Billet de 1000 dinars algériens datant de 1992. On y voit une représentation datant de l’époque préhistorique au recto. © DrKingShultz90/ Wikimedia Commons / C BY-SA 3.0

Un signe de plus à l’intention du peuple algérien, près de dix-huit mois après le hirak qui a contraint Abdelaziz Bouteflika à démissionner. Le gouvernement a dévoilé, la veille de l’anniversaire de l’indépendance, les nouveaux modèles de billets de banque et de pièces de monnaie qui entreront en circulation dans le pays.

« Les futurs billets doivent permettre une nouvelle transcription du patrimoine historique algérien, avec la mise en avant de la période pré-coloniale puis de la résistance populaire », confie à Jeune Afrique une source à la Banque d’Algérie. Les nouveaux billets émis n’entraîneront pas la caducité des anciens, qui resteront utilisables, rappelle la banque centrale, qui ne précise pas jusqu’à quand ces derniers conserveront leur « pouvoir libératoire », leur cours légal.

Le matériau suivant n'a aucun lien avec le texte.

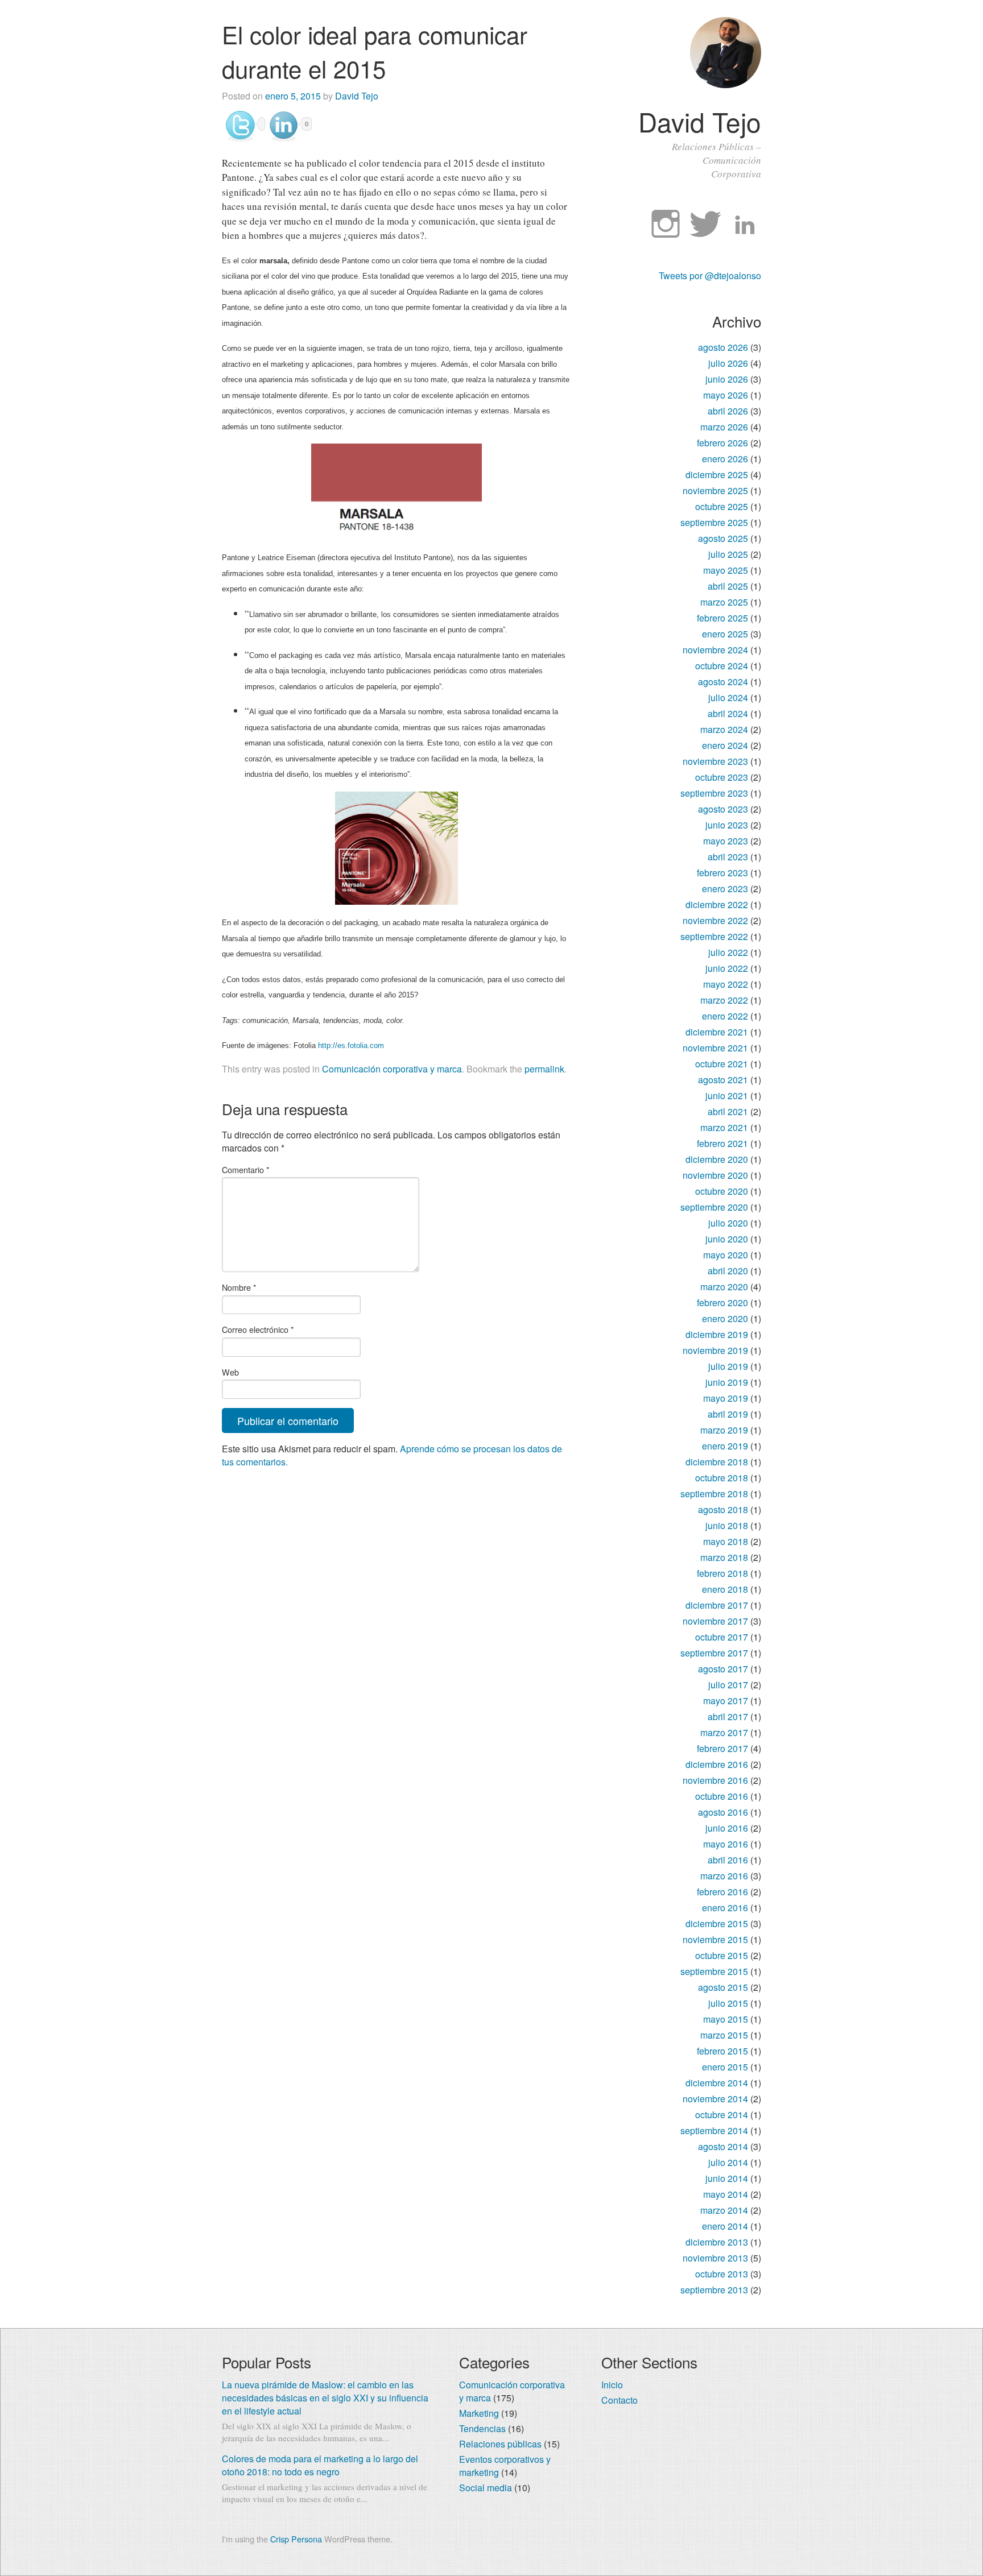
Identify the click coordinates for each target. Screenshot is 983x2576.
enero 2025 (725, 633)
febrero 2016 (722, 1891)
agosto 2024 (723, 681)
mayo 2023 (725, 840)
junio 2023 (726, 824)
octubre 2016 (721, 1796)
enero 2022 (725, 1015)
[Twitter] (705, 225)
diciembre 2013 (716, 2241)
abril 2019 (728, 1413)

Le 4 juillet, Abdelaziz Djerad, le Premier ministre algérien, a évoqué l’importance de la monnaie et de sa symbolique dans la vie des nations. Un lot de terrains a d’ailleurs été alloué par Alger à la Banque centrale pour la réalisation d’un centre industriel moderne comprenant une imprimerie, un siège pour le Trésor public, le centre national de tri des billets, un centre professionnel pour les métiers de fabrication et d’impression.

À noter que l’imprimerie de la Banque d’Algérie – qui imprime tous les papiers sécurisés du pays (billets, vignettes automobiles, timbres fiscaux…) – est pour l’instant située en plein centre-ville d’Alger. Le nouveau complexe sera, lui, selon nos informations, plus excentré.

40 milliards de dollars en dehors du circuit bancaire

À une question en marge de l’événement, Aymen Benabdarrahmane – ex gouverneur de Banque d’Algérie devenu ministre des Finances en remplacement d’Abderrahmane Raouya le 24 juin, a insisté sur le besoin de moderniser les méthodes de travail. « C’est là le moyen de résorber largement le marché parallèle », rapporte l’agence de presse officielle.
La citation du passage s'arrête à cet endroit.